The Scarlet Letter begins with an introduction and preface; I skipped both. I don’t think I missed much.

It becomes quickly becomes apparent the message Hawthorne is either satirising or endorsing: women who have extramarital relationships are fallen and they alone are responsible for the sin. I suppose the phrase ‘It takes two to tango’ hadn’t yet come into usage by 1850.

My reading of The Scarlet Letter is that Hawthorne intended to mock Puritan society. There’s just too much irony for this not to be a satirical work:

  • It’s ironic that the townspeople who judge Hester for her sinfulness for being sexually deviant mark this judgement plain by staring … at Hester’s bosom, where the scarlet letter just so happens to have been stitched.
  • It’s ironic that Pearl’s father refuses to admit his paternity, so as not to besmirch his reputation, yet is on the committee of people querying whether Hester is a fit mother, wondering whether to remove Pearl from her care.
  • It’s ironic that over the course of the novel, Hester lives a quiet, penitent life whilst Pearl’s father becomes overcome by his guilt and shame.
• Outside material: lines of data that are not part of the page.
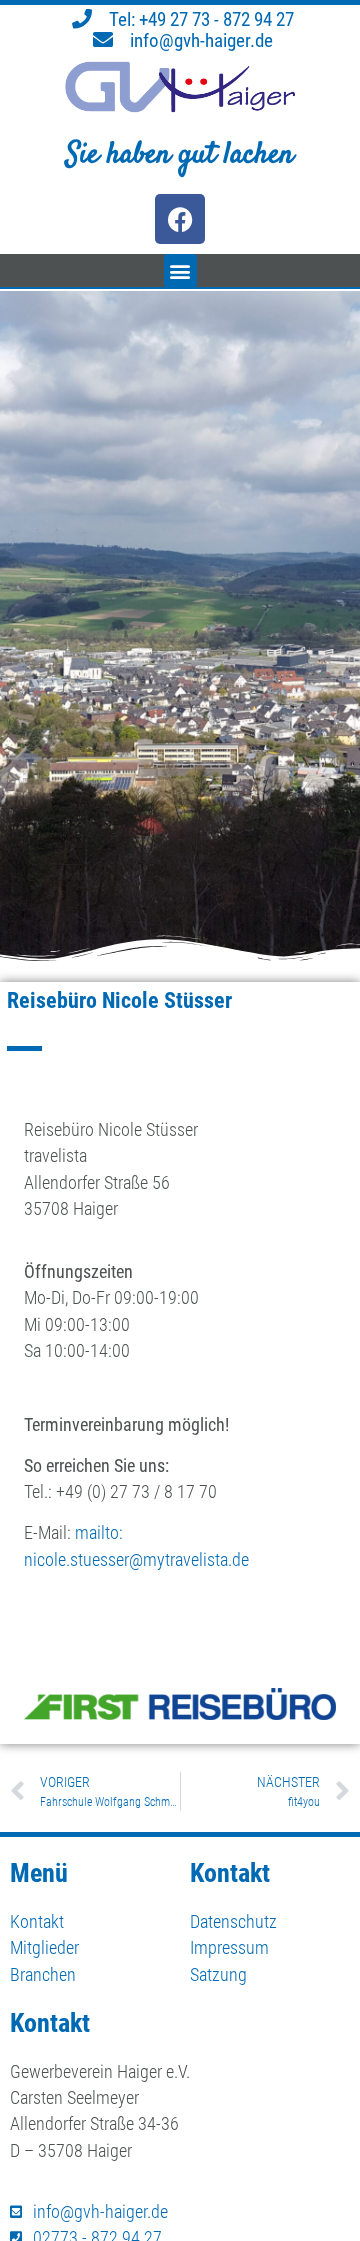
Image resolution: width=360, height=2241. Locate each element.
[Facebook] (180, 219)
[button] (180, 270)
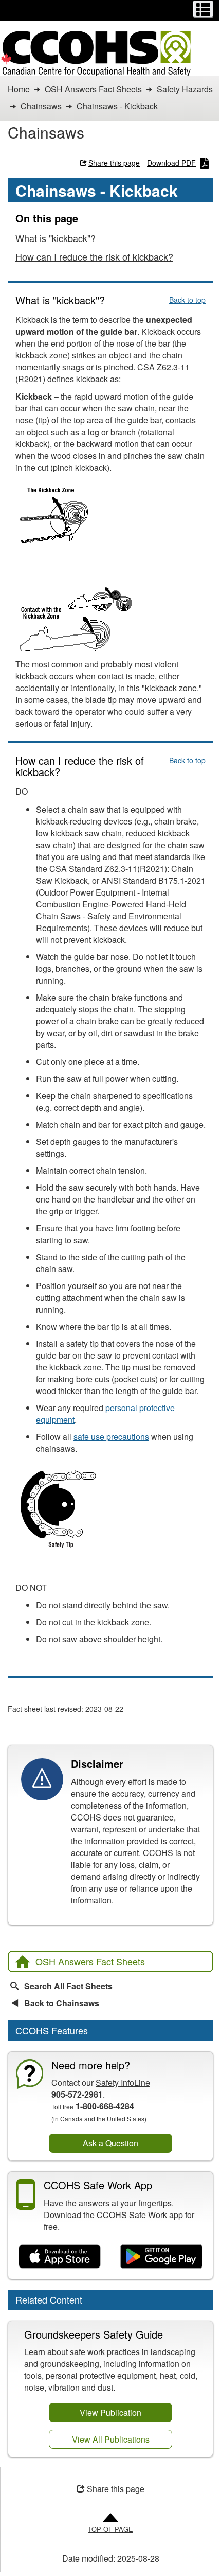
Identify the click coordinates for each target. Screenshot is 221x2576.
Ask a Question (110, 2143)
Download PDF (171, 163)
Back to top (187, 300)
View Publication (110, 2412)
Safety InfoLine (123, 2082)
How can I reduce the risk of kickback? (94, 256)
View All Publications (111, 2439)
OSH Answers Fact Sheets (90, 1961)
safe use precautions (111, 1436)
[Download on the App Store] (59, 2257)
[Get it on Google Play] (161, 2257)
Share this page (114, 163)
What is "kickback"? (55, 238)
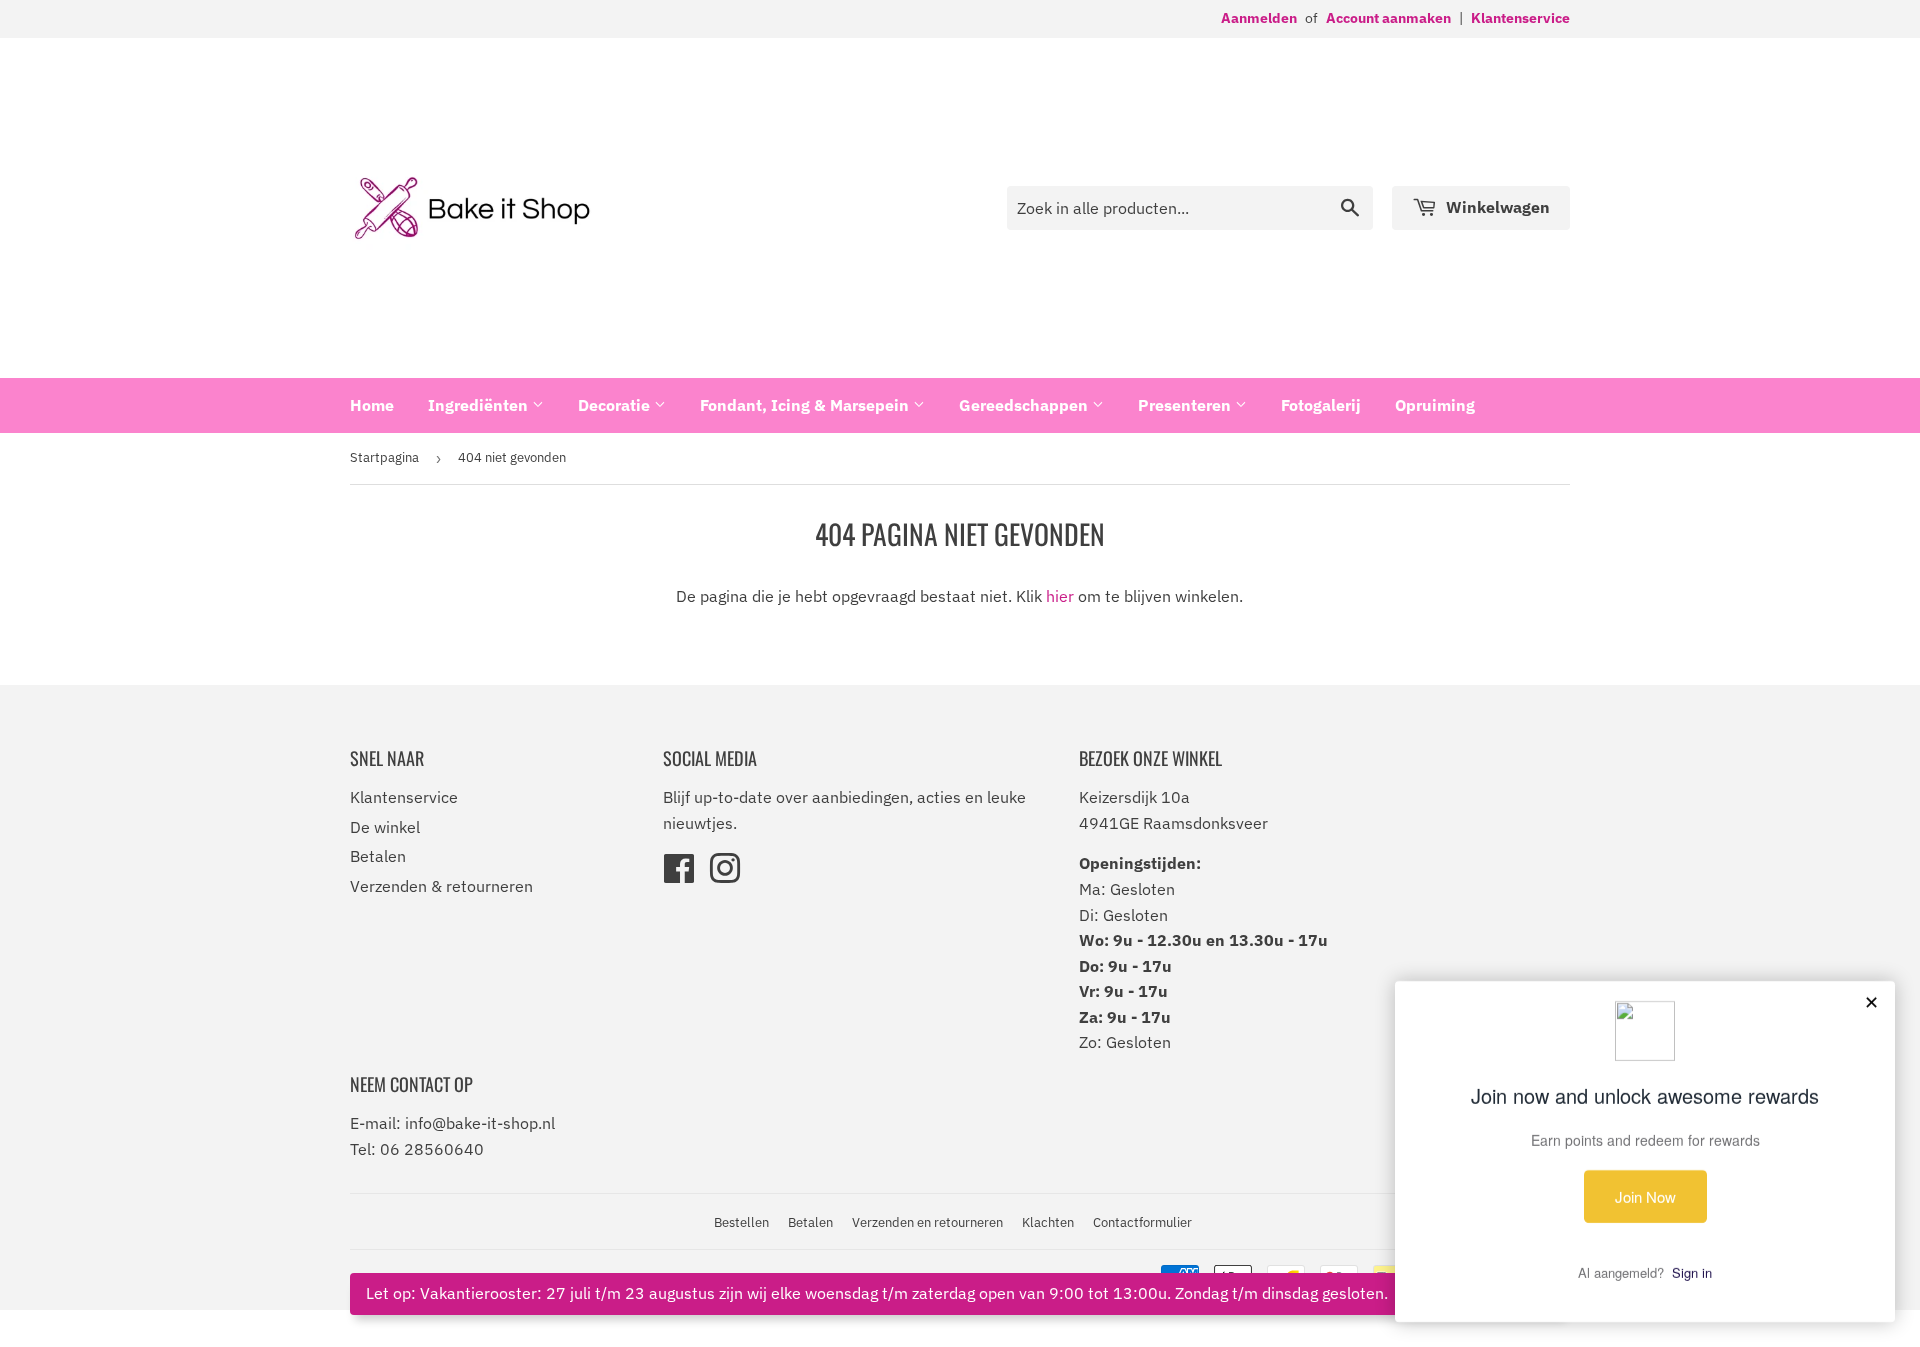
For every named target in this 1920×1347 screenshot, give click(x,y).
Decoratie (616, 405)
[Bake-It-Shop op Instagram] (725, 875)
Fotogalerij (1321, 405)
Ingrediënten (480, 405)
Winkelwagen (1496, 207)
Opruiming (1435, 405)
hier (1060, 596)
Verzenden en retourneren (927, 1222)
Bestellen (741, 1222)
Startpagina (384, 457)
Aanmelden (1259, 18)
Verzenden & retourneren (441, 886)
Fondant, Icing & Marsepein (806, 405)
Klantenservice (1520, 18)
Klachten (1048, 1222)
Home (372, 405)
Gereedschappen (1025, 405)
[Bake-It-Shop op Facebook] (679, 875)
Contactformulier (1142, 1222)
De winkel (385, 827)
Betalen (378, 856)
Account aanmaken (1388, 18)
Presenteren (1186, 405)
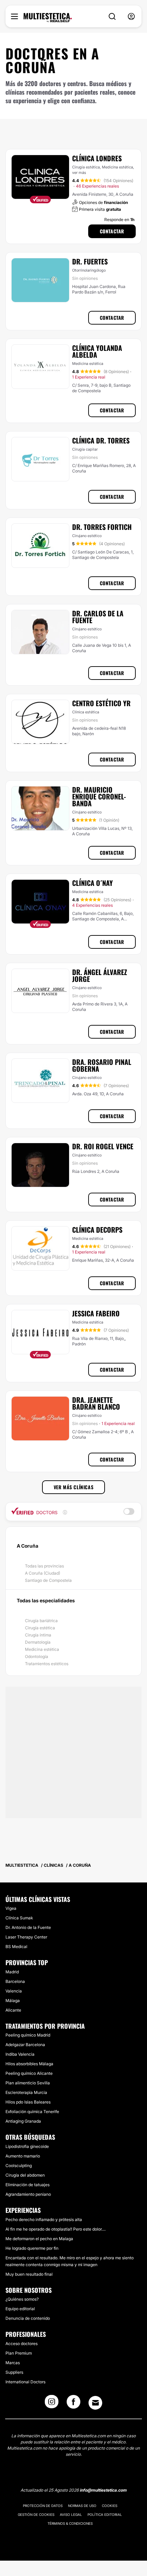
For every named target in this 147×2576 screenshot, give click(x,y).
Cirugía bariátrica (41, 1620)
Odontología (36, 1656)
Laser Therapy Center (26, 1937)
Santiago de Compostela (48, 1580)
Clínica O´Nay (92, 883)
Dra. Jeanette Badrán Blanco (96, 1403)
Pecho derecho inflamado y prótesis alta (43, 2219)
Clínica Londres (97, 158)
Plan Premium (18, 2353)
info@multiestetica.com (103, 2490)
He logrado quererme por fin (31, 2248)
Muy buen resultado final (29, 2274)
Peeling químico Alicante (29, 2073)
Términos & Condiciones (70, 2523)
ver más (79, 172)
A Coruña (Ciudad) (42, 1573)
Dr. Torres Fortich (102, 527)
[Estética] (48, 18)
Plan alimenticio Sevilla (27, 2082)
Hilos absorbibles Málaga (29, 2063)
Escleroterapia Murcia (26, 2092)
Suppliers (14, 2372)
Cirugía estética (40, 1627)
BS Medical (16, 1946)
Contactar (112, 231)
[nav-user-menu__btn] (131, 16)
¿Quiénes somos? (22, 2299)
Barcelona (15, 1981)
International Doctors (25, 2381)
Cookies (109, 2506)
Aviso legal (71, 2514)
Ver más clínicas (74, 1487)
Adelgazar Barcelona (25, 2044)
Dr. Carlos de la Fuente (97, 616)
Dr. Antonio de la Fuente (28, 1927)
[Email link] (95, 2403)
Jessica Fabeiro (96, 1313)
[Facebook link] (73, 2404)
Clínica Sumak (19, 1917)
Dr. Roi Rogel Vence (102, 1146)
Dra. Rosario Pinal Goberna (101, 1065)
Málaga (12, 2000)
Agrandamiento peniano (28, 2194)
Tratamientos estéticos (46, 1663)
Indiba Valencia (20, 2054)
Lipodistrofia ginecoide (27, 2146)
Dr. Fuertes (90, 261)
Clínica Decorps (97, 1229)
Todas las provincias (44, 1565)
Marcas (12, 2362)
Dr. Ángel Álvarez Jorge (99, 975)
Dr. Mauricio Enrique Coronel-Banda (99, 796)
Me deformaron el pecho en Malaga (39, 2238)
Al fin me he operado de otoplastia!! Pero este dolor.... (55, 2229)
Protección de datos (43, 2506)
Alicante (13, 2010)
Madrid (12, 1971)
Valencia (13, 1990)
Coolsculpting (18, 2165)
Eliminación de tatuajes (27, 2184)
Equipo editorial (20, 2308)
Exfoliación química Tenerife (32, 2111)
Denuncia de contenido (27, 2318)
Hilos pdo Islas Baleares (28, 2102)
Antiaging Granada (23, 2121)
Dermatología (38, 1642)
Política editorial (105, 2514)
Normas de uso (82, 2506)
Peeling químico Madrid (27, 2035)
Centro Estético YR (101, 703)
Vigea (10, 1908)
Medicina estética (42, 1649)
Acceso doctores (21, 2343)
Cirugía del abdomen (25, 2175)
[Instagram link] (51, 2404)
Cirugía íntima (38, 1635)
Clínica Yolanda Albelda (97, 351)
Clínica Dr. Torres (101, 440)
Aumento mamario (22, 2156)
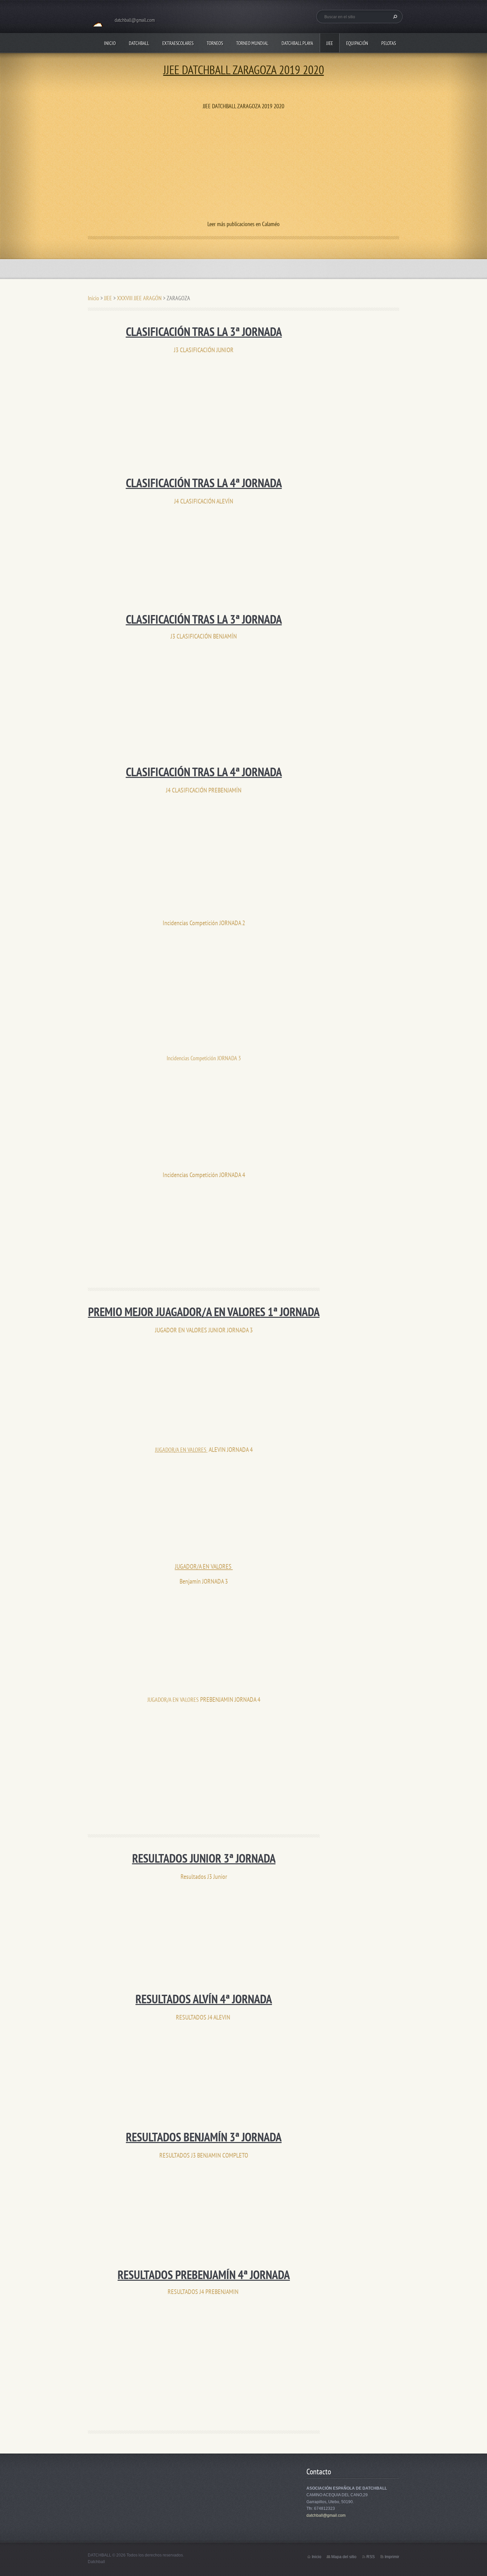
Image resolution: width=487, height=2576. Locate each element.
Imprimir (392, 2556)
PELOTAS (388, 43)
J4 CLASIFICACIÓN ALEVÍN (203, 501)
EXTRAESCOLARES (177, 43)
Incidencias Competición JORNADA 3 (204, 1058)
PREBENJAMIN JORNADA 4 (230, 1699)
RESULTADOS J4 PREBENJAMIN (204, 2291)
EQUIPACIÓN (357, 43)
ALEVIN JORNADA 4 (230, 1449)
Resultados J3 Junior (204, 1876)
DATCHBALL (139, 43)
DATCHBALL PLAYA (297, 43)
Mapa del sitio (343, 2556)
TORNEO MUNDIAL (252, 43)
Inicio (110, 43)
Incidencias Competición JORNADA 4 (204, 1174)
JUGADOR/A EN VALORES (181, 1450)
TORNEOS (215, 43)
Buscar (394, 17)
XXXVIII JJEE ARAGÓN (139, 298)
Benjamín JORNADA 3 (203, 1581)
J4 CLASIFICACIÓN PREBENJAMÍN (204, 790)
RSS (370, 2556)
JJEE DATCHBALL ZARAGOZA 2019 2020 (243, 69)
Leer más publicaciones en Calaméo (243, 224)
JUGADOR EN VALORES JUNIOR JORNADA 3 (204, 1329)
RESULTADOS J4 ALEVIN (204, 2017)
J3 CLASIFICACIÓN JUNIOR (204, 349)
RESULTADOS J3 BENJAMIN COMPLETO (203, 2155)
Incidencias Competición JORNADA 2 (204, 922)
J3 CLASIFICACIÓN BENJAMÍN (204, 636)
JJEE (329, 43)
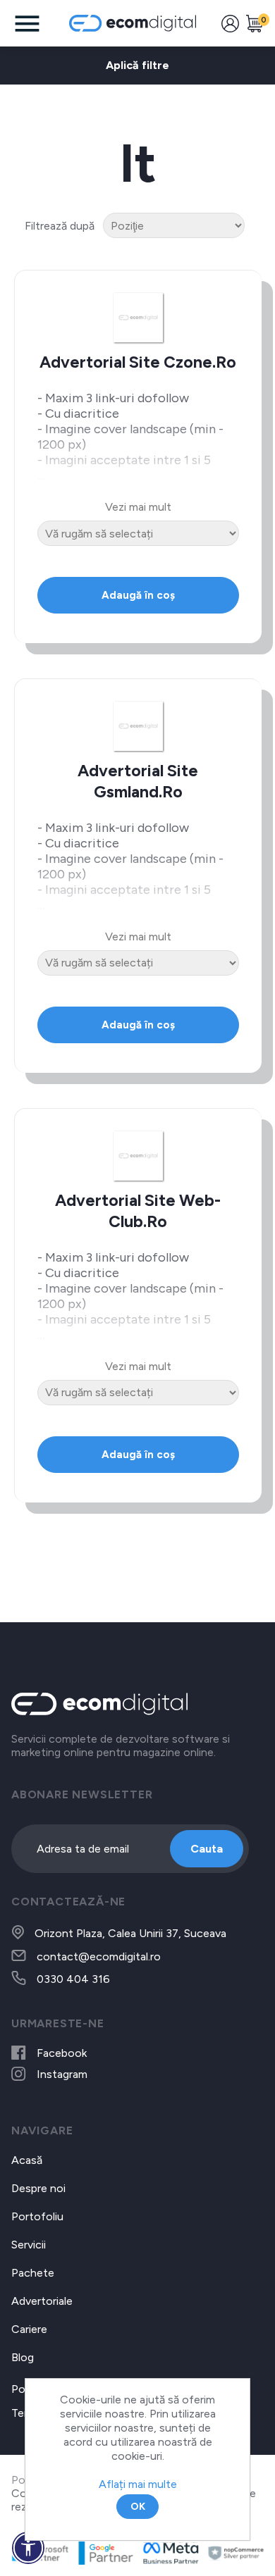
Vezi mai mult (138, 507)
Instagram (62, 2074)
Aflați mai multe (138, 2484)
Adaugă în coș (138, 595)
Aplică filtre (137, 65)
It was sad that there was so much hatred and judgement for Hester – especially as this was all passed on to little Pearl too, who has done nothing wrong except, in the eyes of the townspeople, be born.

I really liked the supernatural elements of the book. I love anything with Gothic or horror undertones, and Pearl is often suspected of being an elf or demon by the townspeople because of her wilder, unruly nature; she wasn’t conceived within a Puritan marriage, you see, so of course she can’t be well-behaved.

I liked the Gothic descriptions of Hester and Pearl, and the way in which Pearl’s father is suspected of black magic or a supernatural illness due to his deterioration in physical and mental health. Of course, his decline in health is really caused by his guilt at witnessing Hester take all the blame upon herself.

The Scarlet Letter was a short book to read, but for me, it began to drag 2/3 of the way in. There doesn’t seem to be much action; the focus is largely on Hester trying to move on with her life, Pearl’s father wrestling with shame, and the “revenge” plot of Hester’s husband which, in my opinion, wasn’t an exciting subplot at all.

It wasn’t as sensational as I thought it was going to be – although perhaps for the time it was.

However, the final chapter was an exciting ending; all secrets were revealed, and characters were confronted with their wrongdoings.

Did everyone face justice? Well, you’ll have to read it and find out.